Problem
An exact copy, beginning at the line containing "You are a GUI" and ending at the final line of the records that follow, is the answer; it has no pictures and no other text.

--- Exercise data Enclosed Below ---

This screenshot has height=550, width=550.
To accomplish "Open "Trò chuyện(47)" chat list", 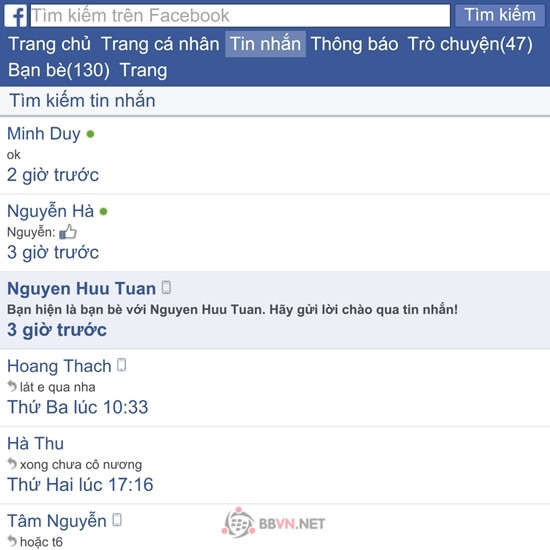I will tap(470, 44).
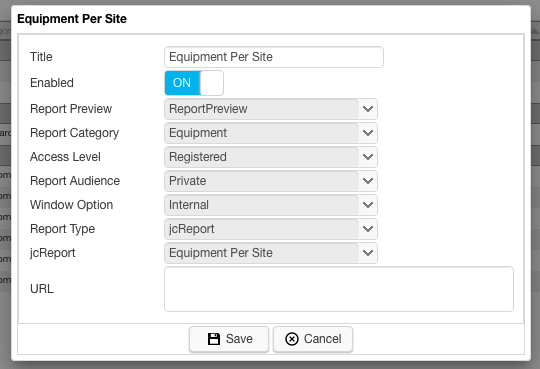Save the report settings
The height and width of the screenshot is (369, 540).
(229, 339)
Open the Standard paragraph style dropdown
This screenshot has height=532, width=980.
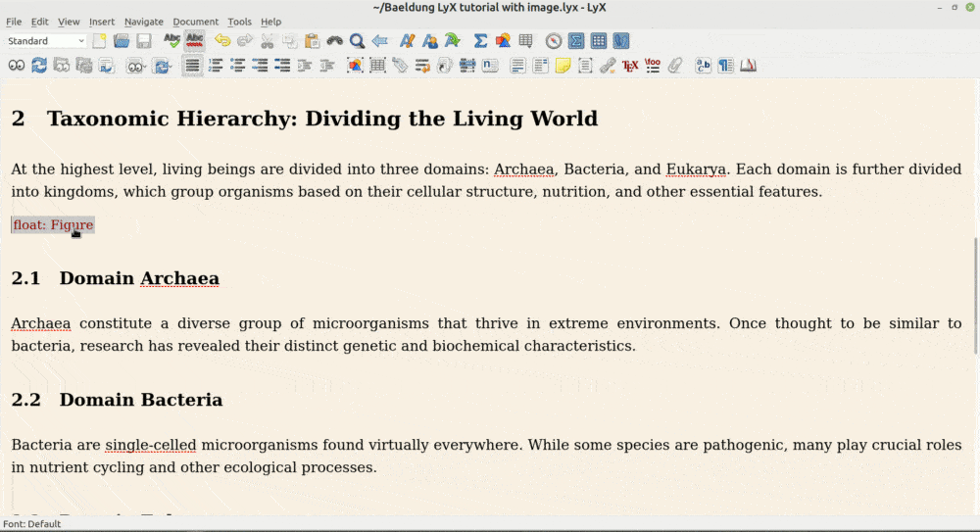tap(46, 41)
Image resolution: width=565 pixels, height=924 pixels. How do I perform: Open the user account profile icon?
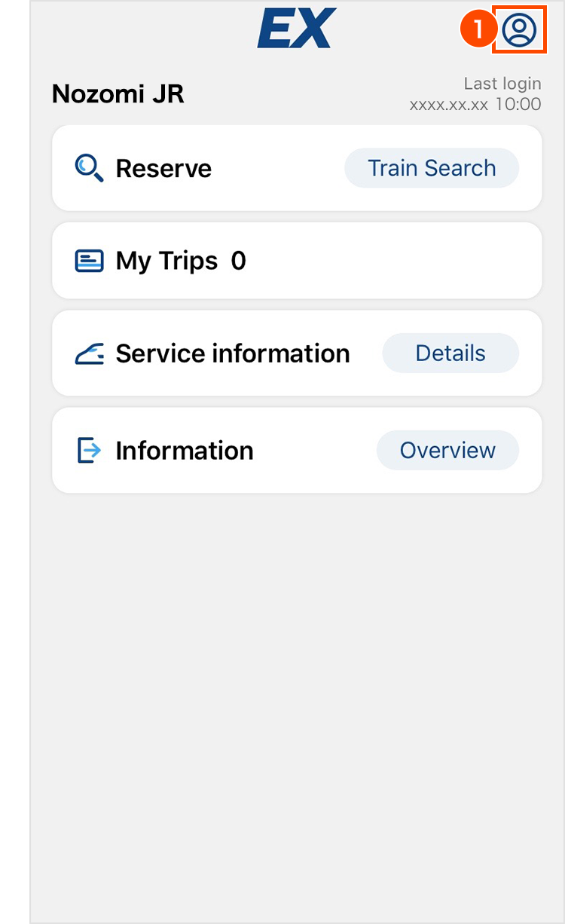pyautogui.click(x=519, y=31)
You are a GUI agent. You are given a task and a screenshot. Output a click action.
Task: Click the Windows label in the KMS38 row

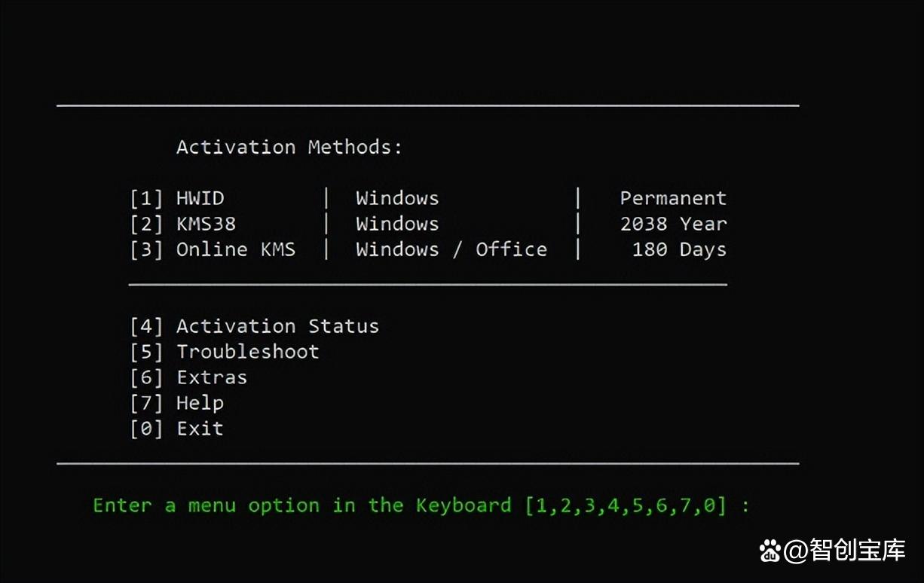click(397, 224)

--- End of Enclosed Exercise data ---

Solution to this problem
You are a GUI agent. You are given a task and a screenshot. Output a click action.
Task: Click the Windows label in the KMS38 row

click(397, 224)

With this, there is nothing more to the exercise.